**DATA UNDER STUDY**
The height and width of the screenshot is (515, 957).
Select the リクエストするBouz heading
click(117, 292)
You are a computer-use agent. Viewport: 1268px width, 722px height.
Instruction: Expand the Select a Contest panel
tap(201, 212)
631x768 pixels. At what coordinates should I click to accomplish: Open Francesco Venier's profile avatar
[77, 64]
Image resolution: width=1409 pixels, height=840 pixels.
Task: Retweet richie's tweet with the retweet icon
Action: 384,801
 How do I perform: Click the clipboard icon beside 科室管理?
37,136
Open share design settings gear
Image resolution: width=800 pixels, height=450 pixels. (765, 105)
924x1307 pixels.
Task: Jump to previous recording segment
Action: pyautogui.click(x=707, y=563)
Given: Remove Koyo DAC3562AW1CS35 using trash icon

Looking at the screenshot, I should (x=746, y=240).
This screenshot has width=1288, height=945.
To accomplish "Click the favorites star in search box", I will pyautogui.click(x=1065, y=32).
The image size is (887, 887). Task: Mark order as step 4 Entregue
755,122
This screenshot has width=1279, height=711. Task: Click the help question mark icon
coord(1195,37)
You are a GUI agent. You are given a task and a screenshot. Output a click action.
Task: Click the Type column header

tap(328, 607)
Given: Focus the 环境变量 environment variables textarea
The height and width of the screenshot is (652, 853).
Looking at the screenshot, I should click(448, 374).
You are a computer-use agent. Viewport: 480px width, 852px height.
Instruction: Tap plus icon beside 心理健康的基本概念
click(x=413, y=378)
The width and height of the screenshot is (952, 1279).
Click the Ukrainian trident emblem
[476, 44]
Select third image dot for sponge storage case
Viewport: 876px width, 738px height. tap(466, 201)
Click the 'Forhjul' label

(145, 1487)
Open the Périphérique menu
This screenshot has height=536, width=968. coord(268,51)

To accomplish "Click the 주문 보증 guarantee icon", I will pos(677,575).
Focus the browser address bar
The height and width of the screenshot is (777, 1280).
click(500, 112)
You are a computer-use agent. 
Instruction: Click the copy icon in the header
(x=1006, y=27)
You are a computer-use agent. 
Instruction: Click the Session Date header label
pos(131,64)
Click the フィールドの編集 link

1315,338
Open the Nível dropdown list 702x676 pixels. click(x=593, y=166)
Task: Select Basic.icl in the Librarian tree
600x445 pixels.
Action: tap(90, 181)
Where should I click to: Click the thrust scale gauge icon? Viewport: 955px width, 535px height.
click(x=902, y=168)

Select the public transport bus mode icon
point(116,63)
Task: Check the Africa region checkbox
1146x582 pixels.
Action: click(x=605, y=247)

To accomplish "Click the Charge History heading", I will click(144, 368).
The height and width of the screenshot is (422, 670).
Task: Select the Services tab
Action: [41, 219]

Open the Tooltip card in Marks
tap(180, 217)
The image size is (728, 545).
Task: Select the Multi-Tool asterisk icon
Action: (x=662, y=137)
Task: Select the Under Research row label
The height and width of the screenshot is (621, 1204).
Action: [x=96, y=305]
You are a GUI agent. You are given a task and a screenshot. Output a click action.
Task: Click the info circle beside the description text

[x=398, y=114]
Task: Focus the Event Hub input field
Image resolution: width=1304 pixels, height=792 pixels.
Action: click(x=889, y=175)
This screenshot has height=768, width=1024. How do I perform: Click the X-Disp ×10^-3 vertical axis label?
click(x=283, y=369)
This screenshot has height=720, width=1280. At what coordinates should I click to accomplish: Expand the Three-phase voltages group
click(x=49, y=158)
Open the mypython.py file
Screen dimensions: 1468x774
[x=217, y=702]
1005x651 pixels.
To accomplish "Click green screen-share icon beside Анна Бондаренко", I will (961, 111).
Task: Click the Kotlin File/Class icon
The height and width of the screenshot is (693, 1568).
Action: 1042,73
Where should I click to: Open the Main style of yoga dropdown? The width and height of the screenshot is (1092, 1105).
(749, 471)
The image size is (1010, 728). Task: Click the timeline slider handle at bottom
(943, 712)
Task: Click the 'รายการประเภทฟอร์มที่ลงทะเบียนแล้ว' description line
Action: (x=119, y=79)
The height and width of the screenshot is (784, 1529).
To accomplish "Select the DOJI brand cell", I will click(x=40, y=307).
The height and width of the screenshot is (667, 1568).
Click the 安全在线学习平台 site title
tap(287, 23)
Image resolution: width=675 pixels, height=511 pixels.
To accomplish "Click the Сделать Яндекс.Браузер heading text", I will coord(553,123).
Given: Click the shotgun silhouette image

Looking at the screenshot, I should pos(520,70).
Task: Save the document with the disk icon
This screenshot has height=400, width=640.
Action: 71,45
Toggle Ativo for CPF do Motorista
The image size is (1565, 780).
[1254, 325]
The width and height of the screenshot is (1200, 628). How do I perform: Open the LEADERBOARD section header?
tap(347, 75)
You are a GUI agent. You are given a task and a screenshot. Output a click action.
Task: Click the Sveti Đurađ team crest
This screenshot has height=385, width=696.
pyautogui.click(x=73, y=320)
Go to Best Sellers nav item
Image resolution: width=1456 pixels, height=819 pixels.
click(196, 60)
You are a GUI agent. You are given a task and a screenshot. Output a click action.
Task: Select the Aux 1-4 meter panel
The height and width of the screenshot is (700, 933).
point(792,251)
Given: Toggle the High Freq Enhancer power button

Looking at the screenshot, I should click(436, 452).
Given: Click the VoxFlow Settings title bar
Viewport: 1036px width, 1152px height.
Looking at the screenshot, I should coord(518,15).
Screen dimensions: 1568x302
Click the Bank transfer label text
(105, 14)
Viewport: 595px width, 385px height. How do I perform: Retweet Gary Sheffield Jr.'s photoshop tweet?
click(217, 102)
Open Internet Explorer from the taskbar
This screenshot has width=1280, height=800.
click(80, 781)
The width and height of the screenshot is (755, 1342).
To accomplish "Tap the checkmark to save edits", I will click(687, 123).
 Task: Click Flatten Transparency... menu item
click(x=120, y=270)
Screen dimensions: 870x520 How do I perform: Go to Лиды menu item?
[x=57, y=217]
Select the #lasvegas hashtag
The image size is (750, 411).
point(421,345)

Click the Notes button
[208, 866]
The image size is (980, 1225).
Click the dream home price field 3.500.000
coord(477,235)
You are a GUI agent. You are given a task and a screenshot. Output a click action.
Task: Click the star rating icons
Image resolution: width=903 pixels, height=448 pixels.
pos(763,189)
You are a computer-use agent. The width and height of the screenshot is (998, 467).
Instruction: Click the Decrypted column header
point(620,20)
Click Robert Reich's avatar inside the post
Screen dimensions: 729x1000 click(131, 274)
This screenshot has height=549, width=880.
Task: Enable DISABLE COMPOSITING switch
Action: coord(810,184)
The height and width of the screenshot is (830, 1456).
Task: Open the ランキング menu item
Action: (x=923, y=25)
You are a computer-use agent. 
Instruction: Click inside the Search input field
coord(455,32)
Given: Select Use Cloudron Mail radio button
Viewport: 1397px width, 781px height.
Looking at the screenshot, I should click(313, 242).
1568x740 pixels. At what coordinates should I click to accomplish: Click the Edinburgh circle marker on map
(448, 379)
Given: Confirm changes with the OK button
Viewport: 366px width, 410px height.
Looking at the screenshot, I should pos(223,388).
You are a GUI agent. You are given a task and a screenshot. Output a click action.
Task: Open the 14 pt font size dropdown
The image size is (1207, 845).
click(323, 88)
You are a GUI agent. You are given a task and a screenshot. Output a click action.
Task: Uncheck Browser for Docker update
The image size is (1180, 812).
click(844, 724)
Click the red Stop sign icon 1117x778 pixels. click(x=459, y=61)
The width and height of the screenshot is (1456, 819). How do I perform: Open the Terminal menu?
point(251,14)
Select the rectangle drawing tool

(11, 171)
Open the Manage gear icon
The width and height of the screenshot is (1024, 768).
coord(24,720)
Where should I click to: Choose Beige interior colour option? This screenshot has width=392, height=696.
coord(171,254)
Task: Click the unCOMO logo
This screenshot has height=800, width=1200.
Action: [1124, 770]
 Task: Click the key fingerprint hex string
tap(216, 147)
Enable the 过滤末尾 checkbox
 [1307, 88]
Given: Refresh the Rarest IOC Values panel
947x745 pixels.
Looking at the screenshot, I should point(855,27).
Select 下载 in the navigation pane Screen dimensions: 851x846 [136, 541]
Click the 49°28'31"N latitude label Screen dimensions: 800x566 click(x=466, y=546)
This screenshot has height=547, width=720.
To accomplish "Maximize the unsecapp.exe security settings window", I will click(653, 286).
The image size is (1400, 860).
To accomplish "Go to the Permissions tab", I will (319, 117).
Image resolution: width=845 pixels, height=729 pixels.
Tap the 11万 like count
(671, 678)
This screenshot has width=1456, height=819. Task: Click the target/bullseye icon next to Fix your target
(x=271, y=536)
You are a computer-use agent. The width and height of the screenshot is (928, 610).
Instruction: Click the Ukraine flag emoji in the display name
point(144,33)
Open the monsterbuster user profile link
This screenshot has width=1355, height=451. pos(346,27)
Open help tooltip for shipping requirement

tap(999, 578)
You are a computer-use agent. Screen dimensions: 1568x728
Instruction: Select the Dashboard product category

**EXERCISE DESCRIPTION**
Reproduce exactly the stretch of the material above that starts at the line with "Task: Focus the Event Hub input field" and ends at the line with "1005x651 pixels.", both included, and nothing else.

**SOLUTION TO THIS PROBLEM**
Task: Focus the Event Hub input field
Image resolution: width=1304 pixels, height=792 pixels.
Action: click(x=889, y=175)
This screenshot has height=768, width=1024. How do I perform: Click the X-Disp ×10^-3 vertical axis label?
click(x=283, y=369)
This screenshot has height=720, width=1280. At what coordinates should I click to accomplish: Expand the Three-phase voltages group
click(x=49, y=158)
Open the mypython.py file
Screen dimensions: 1468x774
[x=217, y=702]
1005x651 pixels.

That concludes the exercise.